Acorde antes de o Sol nascer, vá à academia, mas esteja às 08h da manhã em sua mesa. Há muitos e-mails para serem respondidos, ligações a serem feitas, tabelas a serem atualizadas, enfim, uma infinidade de tarefas que não fazem muito sentido para você, mas, que de alguma forma perpetua o lucro daquele que paga seu salário no final do mês.
Volte para casa quando a Lua já tiver seu lugar no céu. Afinal, pega mal sair às 16h para fugir do trânsito, então, se torna uma rotina ficar até 20h30 no escritório.
Finalmente em casa, mas cansado demais para qualquer coisa que não seja falar somente o necessário, tomar banho e deitar. Logo, o alarme desperta novamente.
Finalmente chega o sábado, então…
Acorde cedo, faça uma especialização, mas não descuide de seu corpo, isso também é valorizado nos dias de hoje. Dê um pulo na academia.
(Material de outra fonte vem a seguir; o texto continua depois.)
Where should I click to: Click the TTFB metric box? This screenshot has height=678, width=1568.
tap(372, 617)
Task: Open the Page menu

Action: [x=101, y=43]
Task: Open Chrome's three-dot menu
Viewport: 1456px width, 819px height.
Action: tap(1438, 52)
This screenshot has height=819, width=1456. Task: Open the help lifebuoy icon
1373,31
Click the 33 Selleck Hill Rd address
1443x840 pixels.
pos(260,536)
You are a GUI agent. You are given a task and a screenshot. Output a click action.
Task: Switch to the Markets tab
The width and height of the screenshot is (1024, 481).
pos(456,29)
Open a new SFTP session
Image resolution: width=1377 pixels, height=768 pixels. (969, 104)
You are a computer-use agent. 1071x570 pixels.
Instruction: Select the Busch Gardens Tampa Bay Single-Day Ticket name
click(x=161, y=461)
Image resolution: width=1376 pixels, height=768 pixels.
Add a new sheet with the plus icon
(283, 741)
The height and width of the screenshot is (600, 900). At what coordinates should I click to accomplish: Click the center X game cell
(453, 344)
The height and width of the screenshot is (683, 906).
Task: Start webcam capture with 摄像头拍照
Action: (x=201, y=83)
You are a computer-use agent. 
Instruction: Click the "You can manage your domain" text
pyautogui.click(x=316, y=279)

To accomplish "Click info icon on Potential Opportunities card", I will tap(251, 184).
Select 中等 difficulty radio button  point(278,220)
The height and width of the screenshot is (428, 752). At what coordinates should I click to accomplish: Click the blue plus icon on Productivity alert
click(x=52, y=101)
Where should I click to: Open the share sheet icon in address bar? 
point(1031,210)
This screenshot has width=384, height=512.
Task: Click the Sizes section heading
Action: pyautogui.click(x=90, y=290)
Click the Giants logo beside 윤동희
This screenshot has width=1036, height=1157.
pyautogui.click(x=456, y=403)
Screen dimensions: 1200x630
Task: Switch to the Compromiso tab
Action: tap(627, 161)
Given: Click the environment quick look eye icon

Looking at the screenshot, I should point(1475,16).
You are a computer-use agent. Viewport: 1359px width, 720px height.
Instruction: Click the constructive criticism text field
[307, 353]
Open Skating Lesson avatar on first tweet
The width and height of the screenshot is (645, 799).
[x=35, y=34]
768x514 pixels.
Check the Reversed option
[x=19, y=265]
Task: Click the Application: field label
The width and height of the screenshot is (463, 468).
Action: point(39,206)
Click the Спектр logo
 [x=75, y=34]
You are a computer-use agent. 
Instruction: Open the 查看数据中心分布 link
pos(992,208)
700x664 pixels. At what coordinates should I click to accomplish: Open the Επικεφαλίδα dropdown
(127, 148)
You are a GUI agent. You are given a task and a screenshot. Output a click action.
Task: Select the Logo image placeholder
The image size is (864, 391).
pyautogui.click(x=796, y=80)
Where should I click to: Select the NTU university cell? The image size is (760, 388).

Chegou a noite, obviamente, você merece algumas horas “para si mesmo”, então, banho, aquela roupa especial e vá passar a madrugada no lugar da moda. Volte para casa, semi-alcoolizado, exausto, querendo apenas, sua cama.
Domingo?
Bem, talvez um filme, quem sabe a visita na casa de um parente ou apenas pijama, no entanto, não se acostume com essa doce sensação de estar consigo próprio, que hoje em dia, perversamente colocaram na nossa cabeça que o nome disso é tédio.
Entretanto não se acostume com esse “tédio”.
Em poucas horas, o alarme despertará novamente.
E, lá se vai uma mais uma semana, mais um mês, alguns anos.
Anos em que a rotina foi ver o Sol nascer na pela janela de seu carro e o Sol se pôr pela janela do escritório, se você tiver a sorte de ter uma janela que permita isso no local que você decidiu passar 12 horas por dia.
12 horas por dia, 60 horas por semana, 240 horas por mês, 2.880 horas por ano, 28.880 horas em uma década.
Todo esse tempo dedicado a…
Espero, realmente, que tenha dedicado tanto tempo, esforço e energia para algo que faça sentido.
Algo que não se resuma a quitar boletos e mais boletos, alguns muitos deles, que, no final das contas, também não fazem o menor sentido.